Distribution Free Prediction Sets for Node Classification

Authors: Jase Clarkson

ICML 2023 | Conference PDF | Archive PDF | Plain Text | LLM Run Details

Reproducibility Variable Result LLM Response
Research Type Experimental We show through experiments on standard benchmark datasets using popular GNN models that our approach provides tighter and better calibrated prediction sets than a naive application of conformal prediction.
Researcher Affiliation Academia Department of Statistics, University of Oxford.
Pseudocode No The paper does not contain any pseudocode or clearly labeled algorithm blocks.

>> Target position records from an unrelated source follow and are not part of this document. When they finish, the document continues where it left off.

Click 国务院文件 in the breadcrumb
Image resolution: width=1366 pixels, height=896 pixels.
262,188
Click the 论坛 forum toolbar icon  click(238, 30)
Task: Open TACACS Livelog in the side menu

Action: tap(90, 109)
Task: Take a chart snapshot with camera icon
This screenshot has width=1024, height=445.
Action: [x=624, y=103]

Open Source Code Yes The code is available at this link.
Open Datasets Yes We apply our method to three popular node classification datasets, namely Reddit2 and Flickr introduced in (Zeng et al., 2020) and Amazon Computers introduced in (Shchur et al., 2018).
Dataset Splits Yes Our train/validation/test splits for Flickr and Reddit2 were done using the splits given in the original papers (which are conveniently implemented in Pytorch Geometric (Fey and Lenssen, 2019)). For Amazon Computers we constructed our own split, using 752 nodes for training, 1000 for validation and the remaining 12000 for testing.

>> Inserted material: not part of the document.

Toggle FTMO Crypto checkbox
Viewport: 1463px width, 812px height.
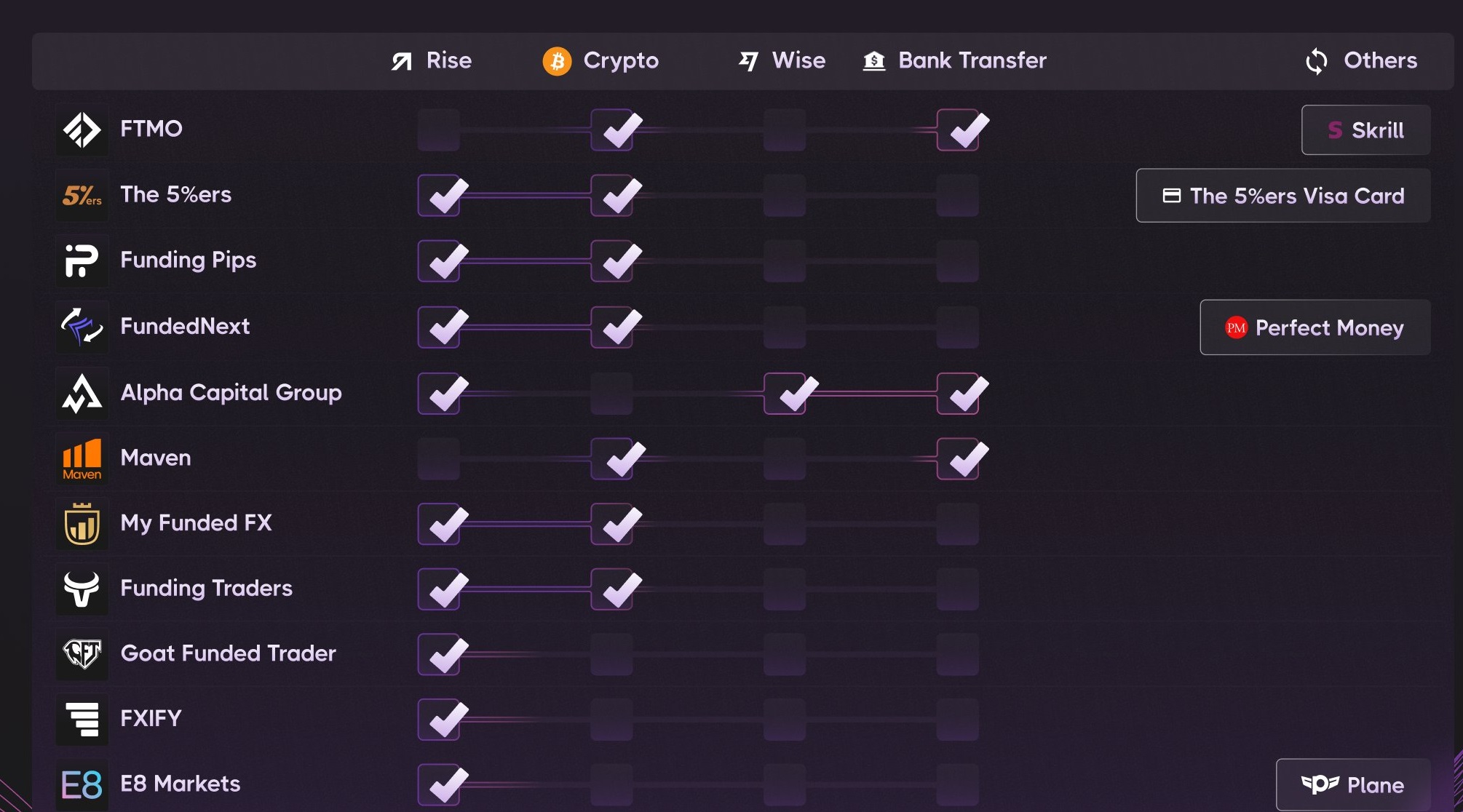(x=612, y=130)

Hardware Specification Yes Each experiment here took less than two hours in total on a single machine with an NVIDIA Ge Force RTX 2060 SUPER GPU and an AMD Ryzen 7 3700X 8-Core Processor.
Software Dependencies No The paper mentions software components like 'Pytorch Geometric (Fey and Lenssen, 2019)' and 'Adam optimiser (Kingma and Ba, 2014)' but does not provide specific version numbers for these libraries or frameworks, which are necessary for full reproducibility.
Experiment Setup Yes Each GNN used 2 layers with hidden dimension H = 64. We used the Adam optimiser (Kingma and Ba, 2014) with default hyper-parameters, learning rate η = 0.1, and used dropout probability δ = 0.5. For the Graph SAGE neighbour sampling training we used 25 1-hop neighbours and 10 2-hop neighbours. We used early stopping based on the accuracy on the validation set.